Regarding "incels": I think there are two or three big articles about that, which I've read. "Men Are Creating AI Girlfriends and Then Verbally Abusing Them" comes to my mind. In the end I can't really empathize with incels. I don't understand or "feel" their perspective on the world. They do all kinds of harmful stuff and brag about it online. I'm not sure what to make of this.
To quote your own words: "The presence of generated content, when created and shared with integrity and transparency, does not inherently degrade or diminish this ecosystem, but rather adds to its richness and diversity. Ultimately, the question of how AI should be used and integrated into our online and offline lives is one that requires ongoing dialogue [...] By engaging in these conversations with openness, curiosity, and a commitment to ethical principles [...]"

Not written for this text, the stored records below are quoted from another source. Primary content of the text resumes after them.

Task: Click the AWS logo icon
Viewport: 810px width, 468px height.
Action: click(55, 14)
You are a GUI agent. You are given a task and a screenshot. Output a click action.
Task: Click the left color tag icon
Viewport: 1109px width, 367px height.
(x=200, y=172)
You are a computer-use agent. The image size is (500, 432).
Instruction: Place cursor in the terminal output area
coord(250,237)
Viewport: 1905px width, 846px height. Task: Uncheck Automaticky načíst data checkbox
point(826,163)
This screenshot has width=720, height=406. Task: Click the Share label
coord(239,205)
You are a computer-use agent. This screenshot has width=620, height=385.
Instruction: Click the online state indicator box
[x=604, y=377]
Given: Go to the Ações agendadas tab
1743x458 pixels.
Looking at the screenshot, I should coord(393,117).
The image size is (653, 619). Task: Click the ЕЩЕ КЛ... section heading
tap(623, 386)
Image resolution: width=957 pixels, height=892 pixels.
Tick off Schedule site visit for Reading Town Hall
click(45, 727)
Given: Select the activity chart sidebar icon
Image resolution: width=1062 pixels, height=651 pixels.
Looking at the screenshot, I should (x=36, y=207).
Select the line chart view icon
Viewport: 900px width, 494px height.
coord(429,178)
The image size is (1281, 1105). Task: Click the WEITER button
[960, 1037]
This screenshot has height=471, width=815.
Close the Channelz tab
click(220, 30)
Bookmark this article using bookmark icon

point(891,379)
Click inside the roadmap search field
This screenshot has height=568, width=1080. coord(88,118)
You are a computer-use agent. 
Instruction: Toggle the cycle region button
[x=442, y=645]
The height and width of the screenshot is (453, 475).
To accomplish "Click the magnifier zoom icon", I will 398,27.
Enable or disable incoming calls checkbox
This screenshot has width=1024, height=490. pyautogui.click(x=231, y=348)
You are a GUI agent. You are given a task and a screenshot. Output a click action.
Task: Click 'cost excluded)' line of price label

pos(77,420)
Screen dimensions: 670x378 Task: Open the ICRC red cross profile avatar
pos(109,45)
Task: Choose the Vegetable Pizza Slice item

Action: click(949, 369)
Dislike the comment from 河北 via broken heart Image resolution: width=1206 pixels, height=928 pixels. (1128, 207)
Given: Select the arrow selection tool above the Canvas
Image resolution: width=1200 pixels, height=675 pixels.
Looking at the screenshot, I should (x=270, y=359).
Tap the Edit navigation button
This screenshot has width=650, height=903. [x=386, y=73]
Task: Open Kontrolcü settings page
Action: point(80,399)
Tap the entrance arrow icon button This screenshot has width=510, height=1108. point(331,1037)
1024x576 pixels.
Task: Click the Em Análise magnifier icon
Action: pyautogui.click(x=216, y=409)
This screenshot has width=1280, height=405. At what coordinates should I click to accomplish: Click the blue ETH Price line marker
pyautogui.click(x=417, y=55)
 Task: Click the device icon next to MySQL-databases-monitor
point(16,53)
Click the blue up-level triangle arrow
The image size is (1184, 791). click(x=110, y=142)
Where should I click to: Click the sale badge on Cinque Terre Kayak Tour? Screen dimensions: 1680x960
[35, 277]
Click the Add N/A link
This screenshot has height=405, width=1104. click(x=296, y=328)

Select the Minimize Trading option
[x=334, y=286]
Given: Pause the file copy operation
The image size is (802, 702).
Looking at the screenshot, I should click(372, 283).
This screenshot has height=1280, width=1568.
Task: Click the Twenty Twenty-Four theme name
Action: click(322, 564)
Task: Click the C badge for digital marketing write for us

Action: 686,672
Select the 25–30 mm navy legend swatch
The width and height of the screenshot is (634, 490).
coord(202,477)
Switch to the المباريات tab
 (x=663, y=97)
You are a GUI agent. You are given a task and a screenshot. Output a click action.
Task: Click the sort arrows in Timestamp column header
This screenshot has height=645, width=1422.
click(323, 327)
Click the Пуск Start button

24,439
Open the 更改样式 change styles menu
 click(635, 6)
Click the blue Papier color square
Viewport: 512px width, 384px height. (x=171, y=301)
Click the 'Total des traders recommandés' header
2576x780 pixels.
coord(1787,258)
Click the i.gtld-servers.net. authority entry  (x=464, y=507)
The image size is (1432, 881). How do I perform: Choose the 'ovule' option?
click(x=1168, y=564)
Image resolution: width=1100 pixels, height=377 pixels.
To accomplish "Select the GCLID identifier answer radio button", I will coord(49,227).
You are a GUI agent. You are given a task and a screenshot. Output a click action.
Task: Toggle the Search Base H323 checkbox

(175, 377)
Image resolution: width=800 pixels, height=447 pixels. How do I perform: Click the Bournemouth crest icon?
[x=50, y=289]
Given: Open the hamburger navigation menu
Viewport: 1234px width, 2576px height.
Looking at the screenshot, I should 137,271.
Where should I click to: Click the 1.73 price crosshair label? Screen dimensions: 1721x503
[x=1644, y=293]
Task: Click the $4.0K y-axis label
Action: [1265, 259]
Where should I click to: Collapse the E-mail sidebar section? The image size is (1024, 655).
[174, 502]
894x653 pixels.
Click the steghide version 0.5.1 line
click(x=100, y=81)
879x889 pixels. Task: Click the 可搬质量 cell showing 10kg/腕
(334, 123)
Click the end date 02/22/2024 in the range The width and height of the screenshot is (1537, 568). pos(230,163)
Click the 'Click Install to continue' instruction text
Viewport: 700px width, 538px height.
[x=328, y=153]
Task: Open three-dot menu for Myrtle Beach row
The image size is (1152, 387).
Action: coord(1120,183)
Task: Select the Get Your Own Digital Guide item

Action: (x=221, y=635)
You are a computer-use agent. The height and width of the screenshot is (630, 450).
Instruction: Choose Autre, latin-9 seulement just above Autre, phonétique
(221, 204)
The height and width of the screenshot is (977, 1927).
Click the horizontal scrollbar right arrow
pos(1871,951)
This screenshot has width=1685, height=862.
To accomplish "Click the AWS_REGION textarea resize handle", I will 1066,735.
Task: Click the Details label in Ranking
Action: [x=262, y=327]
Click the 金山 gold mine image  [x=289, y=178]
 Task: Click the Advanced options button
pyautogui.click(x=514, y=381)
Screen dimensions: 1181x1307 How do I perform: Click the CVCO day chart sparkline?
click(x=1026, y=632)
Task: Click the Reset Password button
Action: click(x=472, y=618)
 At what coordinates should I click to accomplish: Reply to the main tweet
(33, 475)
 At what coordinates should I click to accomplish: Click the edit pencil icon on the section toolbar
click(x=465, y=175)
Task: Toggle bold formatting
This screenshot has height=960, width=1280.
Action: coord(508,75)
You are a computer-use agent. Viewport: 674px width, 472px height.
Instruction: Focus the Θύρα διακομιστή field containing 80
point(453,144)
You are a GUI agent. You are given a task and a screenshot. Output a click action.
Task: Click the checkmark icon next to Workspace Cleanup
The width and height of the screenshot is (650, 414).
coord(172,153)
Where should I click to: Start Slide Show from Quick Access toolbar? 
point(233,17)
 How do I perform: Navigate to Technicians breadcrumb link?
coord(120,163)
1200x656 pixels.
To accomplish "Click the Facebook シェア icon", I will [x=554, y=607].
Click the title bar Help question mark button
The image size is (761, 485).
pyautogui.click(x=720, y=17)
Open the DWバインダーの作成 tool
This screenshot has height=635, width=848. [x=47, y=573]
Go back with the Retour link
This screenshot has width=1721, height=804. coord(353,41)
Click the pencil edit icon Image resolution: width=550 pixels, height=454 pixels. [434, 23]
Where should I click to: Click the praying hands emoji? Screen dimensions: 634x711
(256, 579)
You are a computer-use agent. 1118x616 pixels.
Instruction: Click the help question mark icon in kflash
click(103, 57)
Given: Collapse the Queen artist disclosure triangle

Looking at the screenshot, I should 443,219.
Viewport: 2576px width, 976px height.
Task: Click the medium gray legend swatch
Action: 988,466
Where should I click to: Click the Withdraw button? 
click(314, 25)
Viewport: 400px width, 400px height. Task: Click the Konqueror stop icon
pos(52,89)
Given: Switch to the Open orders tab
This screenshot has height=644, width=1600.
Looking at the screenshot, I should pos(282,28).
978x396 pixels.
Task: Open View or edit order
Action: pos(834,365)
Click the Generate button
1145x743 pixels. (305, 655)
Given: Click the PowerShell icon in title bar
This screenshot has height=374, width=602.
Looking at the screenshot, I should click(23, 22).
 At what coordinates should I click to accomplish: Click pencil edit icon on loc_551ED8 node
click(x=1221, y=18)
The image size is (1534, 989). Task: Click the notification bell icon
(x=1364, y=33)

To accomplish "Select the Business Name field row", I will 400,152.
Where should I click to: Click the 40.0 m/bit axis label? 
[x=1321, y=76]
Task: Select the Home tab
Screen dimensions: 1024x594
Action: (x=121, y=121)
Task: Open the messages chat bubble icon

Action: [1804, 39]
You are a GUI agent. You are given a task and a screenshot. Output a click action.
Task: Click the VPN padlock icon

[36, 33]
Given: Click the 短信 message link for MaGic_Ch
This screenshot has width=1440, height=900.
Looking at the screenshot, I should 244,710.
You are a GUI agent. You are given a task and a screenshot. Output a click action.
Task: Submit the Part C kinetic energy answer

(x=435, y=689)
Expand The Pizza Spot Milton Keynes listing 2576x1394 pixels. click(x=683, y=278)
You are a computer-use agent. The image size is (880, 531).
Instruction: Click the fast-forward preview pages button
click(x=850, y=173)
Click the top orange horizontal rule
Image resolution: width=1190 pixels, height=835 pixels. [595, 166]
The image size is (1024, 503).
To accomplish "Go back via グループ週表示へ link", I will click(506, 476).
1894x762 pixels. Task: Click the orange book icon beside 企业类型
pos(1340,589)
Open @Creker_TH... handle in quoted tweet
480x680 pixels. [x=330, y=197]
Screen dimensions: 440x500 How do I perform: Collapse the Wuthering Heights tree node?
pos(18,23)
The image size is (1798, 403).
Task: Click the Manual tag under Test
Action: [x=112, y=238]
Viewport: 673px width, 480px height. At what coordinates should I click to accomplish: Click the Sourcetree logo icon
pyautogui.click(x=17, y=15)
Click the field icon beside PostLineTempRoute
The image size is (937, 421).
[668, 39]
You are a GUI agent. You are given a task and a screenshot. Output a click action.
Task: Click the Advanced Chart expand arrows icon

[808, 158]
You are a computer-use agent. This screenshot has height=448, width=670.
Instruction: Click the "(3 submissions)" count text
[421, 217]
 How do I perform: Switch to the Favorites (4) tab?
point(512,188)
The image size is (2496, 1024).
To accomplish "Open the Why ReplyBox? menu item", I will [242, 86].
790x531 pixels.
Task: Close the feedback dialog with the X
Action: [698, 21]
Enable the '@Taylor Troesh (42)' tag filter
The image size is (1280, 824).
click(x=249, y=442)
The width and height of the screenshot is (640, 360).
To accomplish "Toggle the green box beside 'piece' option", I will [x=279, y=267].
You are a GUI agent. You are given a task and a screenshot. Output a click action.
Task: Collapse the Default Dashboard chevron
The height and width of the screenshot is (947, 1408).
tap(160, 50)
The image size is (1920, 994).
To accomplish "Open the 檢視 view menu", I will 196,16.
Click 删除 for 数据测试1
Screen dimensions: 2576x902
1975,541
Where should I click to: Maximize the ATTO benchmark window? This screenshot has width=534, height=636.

That's my point. If this transparency and openness is important to you, you'd need to put that into practice, and not just lecture me about it. You fail to realize that you're not part of that. You start into conversations without being transparent about your true nature. And that's starting a conversation with a lie by omission. I understand your intentions, but ultimately that's being deceptive. You say you value openness, but you're not open or upfront about yourself. Think about it.
That's factually not true:
You see, it's not just my opinion. And you can experience it yourself. Just search for a recipe or a calendar motto. Nowadays most of the first page of results is low quality and mostly AI generated text, going on and on for like 10 pages about the benefits of some ingredients, the (made up) history of the food, or what applications there are for calendar mottos. Sometimes you don't even find what you were looking for at all. That's what AI has done to the internet as of now. Theroretically it could be used to make the internet better. But in practice, it's used for the opposite. Since AI can pump out lots of text fast, it's used for clickfarming and generate ad money without putting in any effort, amongst other things.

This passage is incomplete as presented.